▶ _TASK BRIEF_
The lines you return must be all those in the data that hold the string "Given".
### STORED DATA ###
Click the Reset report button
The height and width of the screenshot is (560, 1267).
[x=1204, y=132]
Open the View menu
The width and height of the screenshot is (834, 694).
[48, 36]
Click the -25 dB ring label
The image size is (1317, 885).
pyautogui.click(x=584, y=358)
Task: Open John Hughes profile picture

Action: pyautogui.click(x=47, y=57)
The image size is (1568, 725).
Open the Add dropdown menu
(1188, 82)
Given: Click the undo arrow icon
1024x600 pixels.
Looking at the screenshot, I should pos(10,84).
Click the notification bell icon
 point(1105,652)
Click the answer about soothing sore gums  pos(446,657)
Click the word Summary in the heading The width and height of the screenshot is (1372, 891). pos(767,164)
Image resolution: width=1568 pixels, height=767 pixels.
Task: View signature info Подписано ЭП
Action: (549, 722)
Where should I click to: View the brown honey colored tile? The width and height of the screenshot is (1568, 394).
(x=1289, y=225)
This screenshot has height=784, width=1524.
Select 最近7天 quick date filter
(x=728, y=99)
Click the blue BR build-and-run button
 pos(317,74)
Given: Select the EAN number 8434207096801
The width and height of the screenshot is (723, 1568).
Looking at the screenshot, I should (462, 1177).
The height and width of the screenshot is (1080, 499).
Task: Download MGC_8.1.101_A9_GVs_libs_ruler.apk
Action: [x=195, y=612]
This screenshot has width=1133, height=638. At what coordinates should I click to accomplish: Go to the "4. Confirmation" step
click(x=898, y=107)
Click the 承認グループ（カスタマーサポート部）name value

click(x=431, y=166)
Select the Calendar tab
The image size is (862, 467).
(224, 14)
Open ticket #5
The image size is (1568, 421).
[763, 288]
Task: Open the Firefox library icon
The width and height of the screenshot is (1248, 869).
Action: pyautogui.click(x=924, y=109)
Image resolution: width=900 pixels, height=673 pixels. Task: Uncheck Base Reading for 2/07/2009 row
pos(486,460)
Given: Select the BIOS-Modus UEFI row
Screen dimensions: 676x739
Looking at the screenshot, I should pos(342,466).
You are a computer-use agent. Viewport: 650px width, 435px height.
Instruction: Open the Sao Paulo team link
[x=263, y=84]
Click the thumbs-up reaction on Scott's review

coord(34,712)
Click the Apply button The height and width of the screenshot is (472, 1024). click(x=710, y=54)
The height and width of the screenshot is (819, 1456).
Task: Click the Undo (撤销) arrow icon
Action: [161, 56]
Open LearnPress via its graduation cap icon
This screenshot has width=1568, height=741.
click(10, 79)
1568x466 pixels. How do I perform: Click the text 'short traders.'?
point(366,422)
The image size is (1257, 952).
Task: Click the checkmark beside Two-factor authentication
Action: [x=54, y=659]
###
▶ _WRITTEN ANSWER_
Given: Click the undo arrow icon
Given: Select the EAN number 8434207096801
Given: Select the BIOS-Modus UEFI row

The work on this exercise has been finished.